Element and text position listing
☆ ☆ ☆

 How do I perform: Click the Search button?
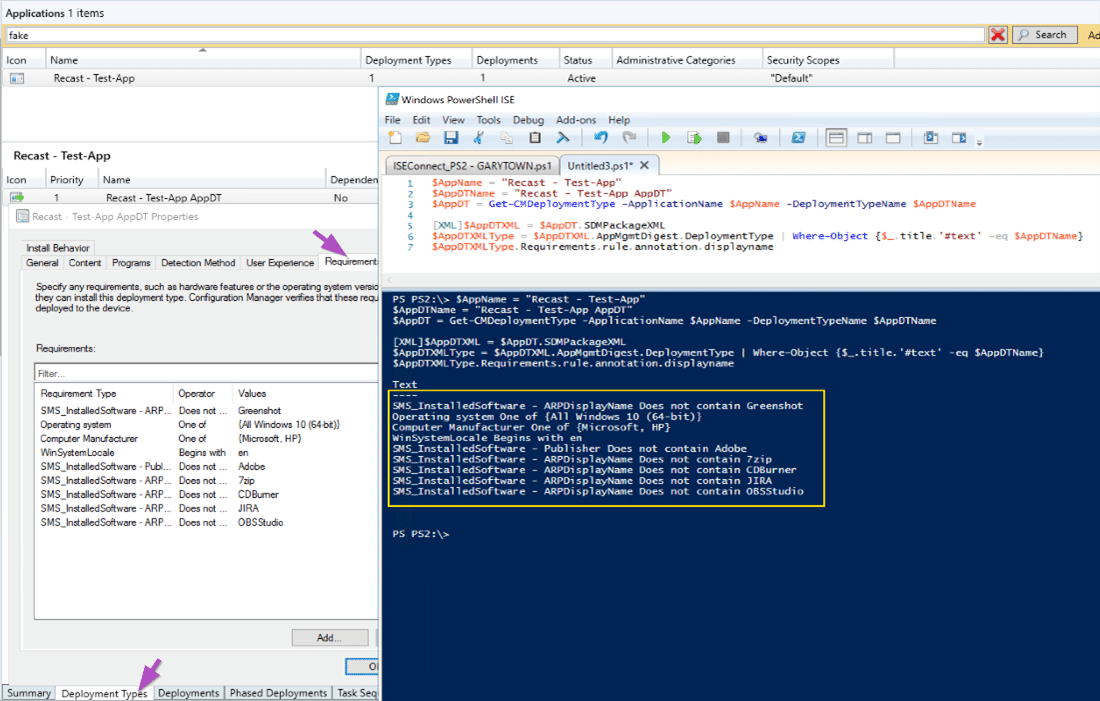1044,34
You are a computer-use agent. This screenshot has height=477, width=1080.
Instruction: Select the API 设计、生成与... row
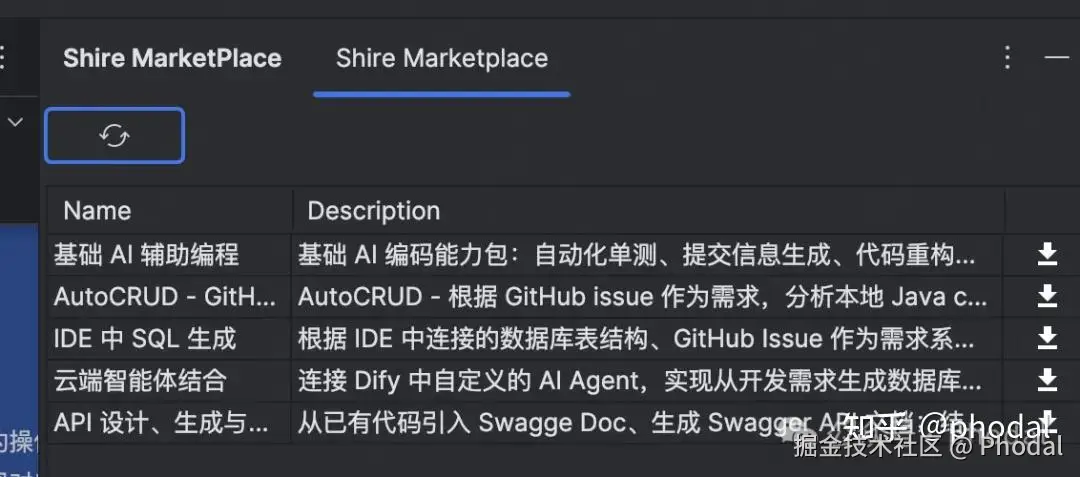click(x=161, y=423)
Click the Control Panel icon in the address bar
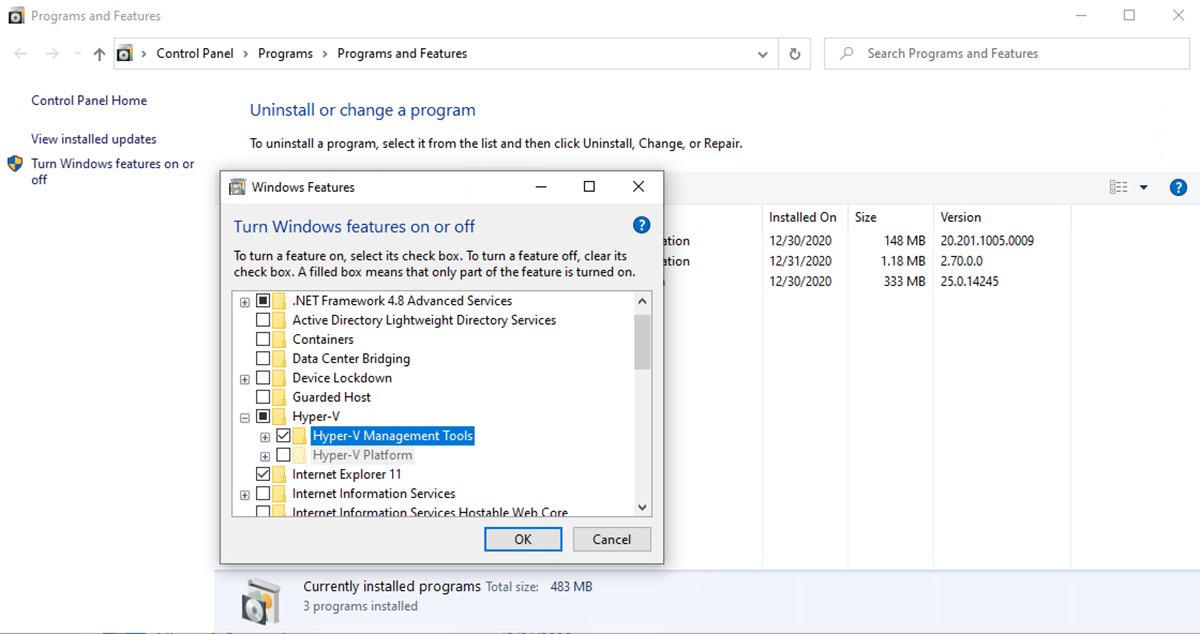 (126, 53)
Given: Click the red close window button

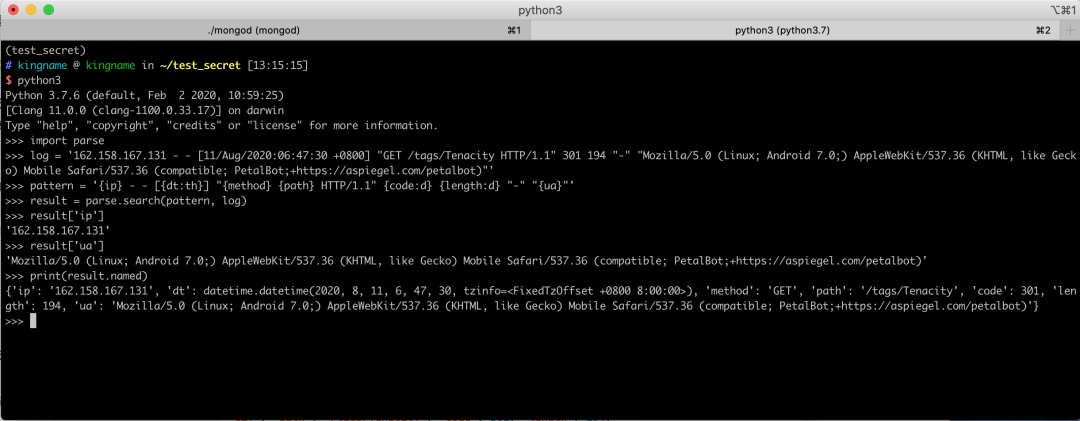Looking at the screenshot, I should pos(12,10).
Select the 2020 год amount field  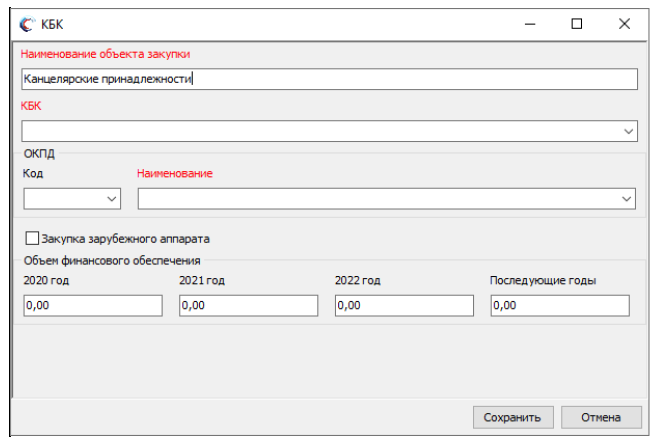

☆ ☆ ☆

What you need to do: Rewrite the lines of the listing as a numbered list, skipping blank lines and leaving out the pictures.

Exercise solution:
1.  How do I perform: Click the Search button?
2. 1044,34
3. You are a computer-use agent. This screenshot has height=477, width=1080.
4. Instruction: Select the API 设计、生成与... row
5. click(x=161, y=423)
6. Click the Control Panel icon in the address bar
7.  (126, 53)
8. Given: Click the red close window button
9. Looking at the screenshot, I should pos(12,10).
10. Select the 2020 год amount field  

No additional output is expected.